Rain This Week Came Too Late For A Port Lavaca Farmer

The Crossroads finally saw rain this week after a dry start to May. The rain was beneficial to the cotton and soybeans. For the corn, it was two or three weeks too late. “Rains came too late for this corn. It is already gone through its growing and just didn’t have the moisture,” said Danny May.

I walked through the corn fields of Port Lavaca Farmer Danny May and you can see the cracked soil as the sun dried up the little moisture that fell this week.
Farmers who dry land farm are very dependent on rain for a successful harvest. “You are always concerned if it is going to rain when you depend on mother nature for your water. It is a gamble,” said May.

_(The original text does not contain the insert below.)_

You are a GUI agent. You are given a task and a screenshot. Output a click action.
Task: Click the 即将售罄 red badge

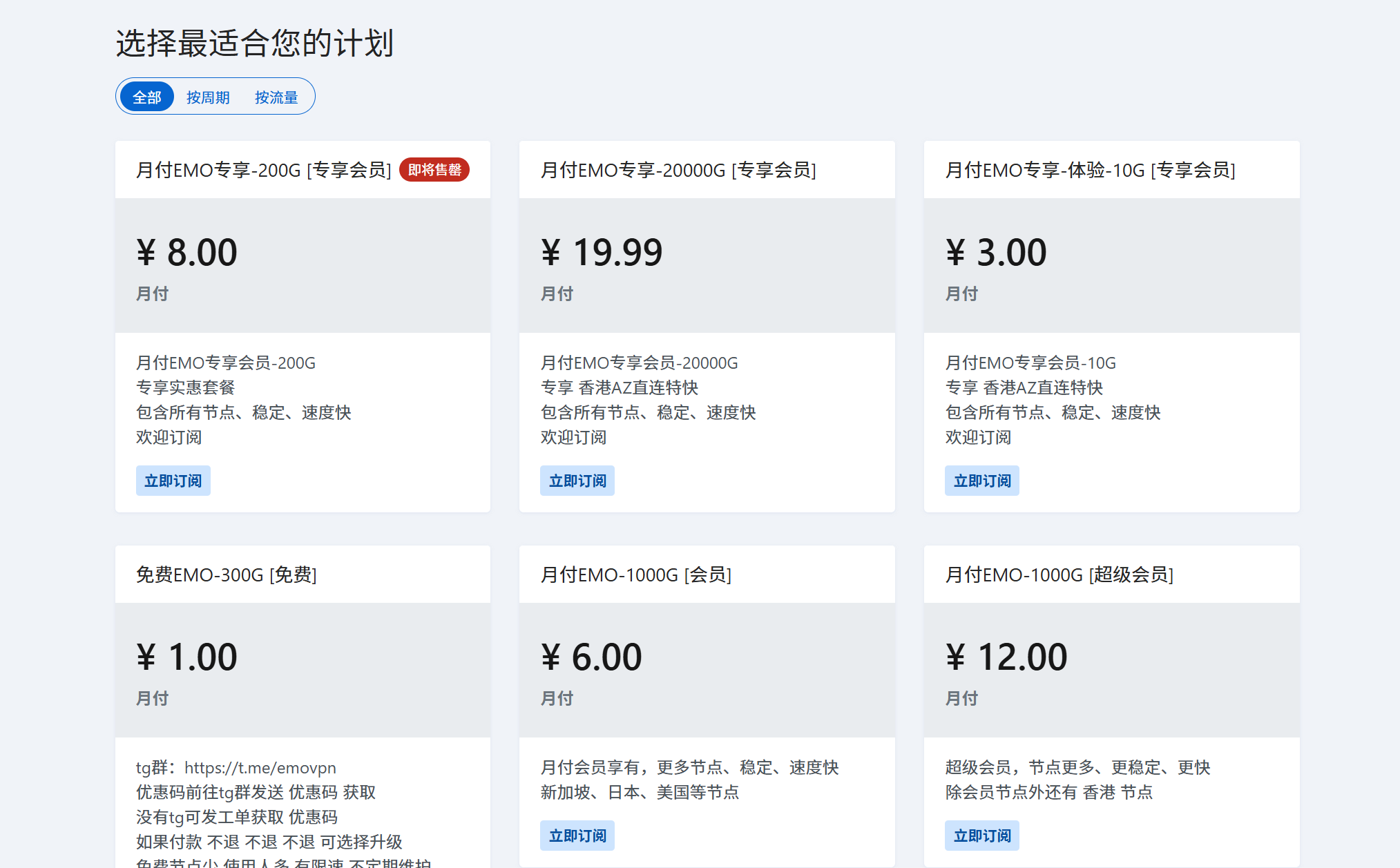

For may, he gambled planting corn. The last time he planted corn was ten years ago. “The price was pretty good back when I planted corn. The price went down and I quit growing corn,” said May. With the ground being so dry this year, most of his corn is not good. A good corn is full of kernels. A bad corn is dried out and kernels not developed. ” We have crop insurance on it. They will probably pay a little on it but it will not be harvested,” said May.

Although May’s corn crop will not be harvested, he is hopeful mother nature works in his favor to provide for a good cotton crop. ” It works out on paper that it may put some money in my pockets if we don’t have a hurricane or other weather problems that comes along,” said May. According to May, he is hopeful that his cotton gets rain every two weeks before it gets close to harvesting.

The harvesting season in South Texas begins in July. In his spare time, Mr May has a small garden of sweet corn, squash, zucchini, and purple hull peas.